Stream It Or Skip It

Stream It Or Skip It: ‘The Flight Attendant’ On HBO Max, Where Kaley Cuoco Tries To Solve A Murder She May Have Committed

Kaley Cuoco spent twelve years as the underrated glue that kept The Big Bang Theory from being a complete farce. Her portrayal of Penny was more than just the “dippy hottie across the hall”; she had her own smarts, she judged Leonard, Sheldon, Raj and Howard as people instead of caricatures, and displayed more warmth than Penny had any right to have. Still, she was still overshadowed by her co-starts, mainly because what she brought wasn’t as broad. Now, in The Flight Attendant, her first major live-action role since BBT ended (though she’s funny as hell in Harley Quinn), we get to see the full range of what Cuoco can do.

THE FLIGHT ATTENDANT: STREAM IT OR SKIP IT?

Opening Shot: We see a plane touch down, and then a split screen of a passport being stamped and a flight attendant confidently striding through an airport terminal.
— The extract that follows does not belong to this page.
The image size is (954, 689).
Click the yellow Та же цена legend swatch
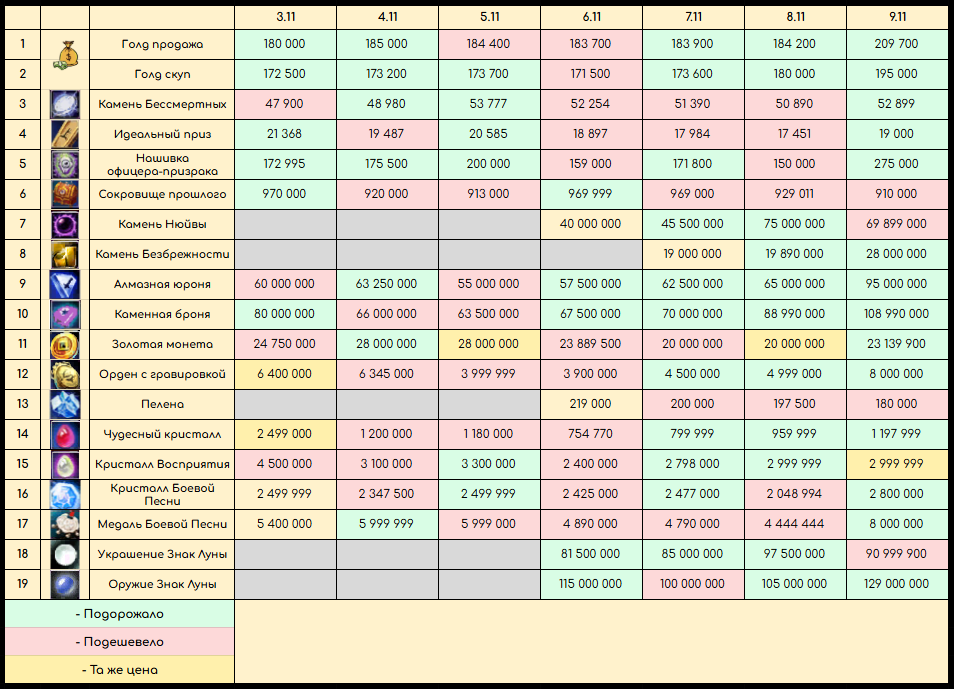pyautogui.click(x=119, y=670)
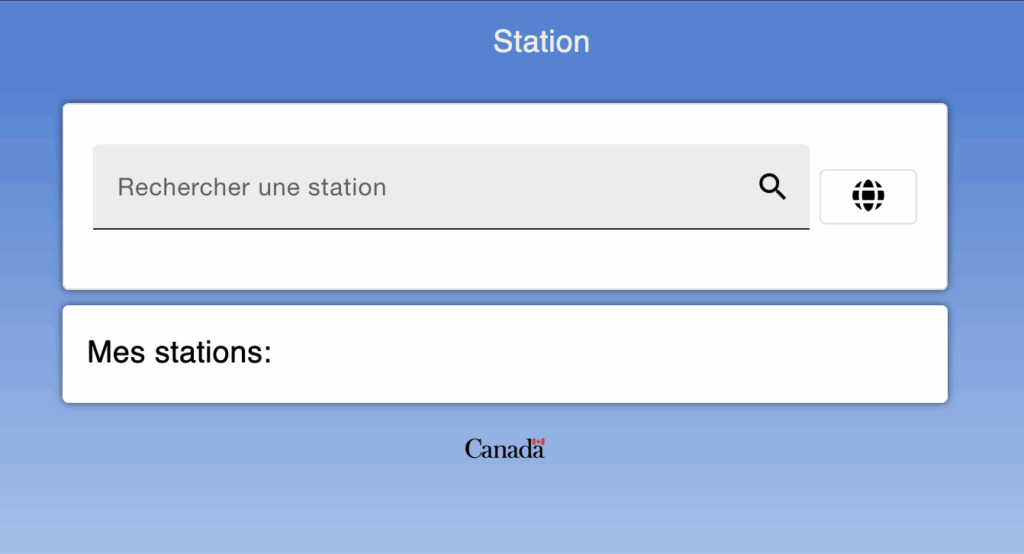
Task: Click the Canada wordmark logo
Action: pyautogui.click(x=504, y=449)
The Gist: That flight attendant is Cassie Bowden (Kaley Cuoco), who has been just about everywhere during her career on flight crews, and she’s partied everywhere, too. As we see her striding, we also see scenes of her drinking at various bars and sleeping with mostly anonymous guys.

On a flight to Bangkok, she encounters a good looking guy in 3C, who she learns later is Alex Sokolov (Michiel Huisman). They flirt, she tells him the book he’s reading, Crime and Punishment, is a super bore, they even make out in the lavatory (ick!). Her colleague and friend Megan Briscoe (Rosie Perez) gently reminds Cassie how unprofessional it is, and Cassie thinks she won’t follow through on seeing Alex in Bangkok, but soon calls him.

They have a great night together, including free-flowing alcohol. She wakes up the next morning, sees blood on her hand, and then sees Alex’s dead body in bed, with his throat slashed and his body covered in blood. Cassie panics and cleans things up before bolting the hotel, with only very patchy memories of what happened the night before. The only call she makes is to her friend Annie Mouradian (Zosia Mamet), a mob lawyer, and asks her an odd question about the Amanda Knox case.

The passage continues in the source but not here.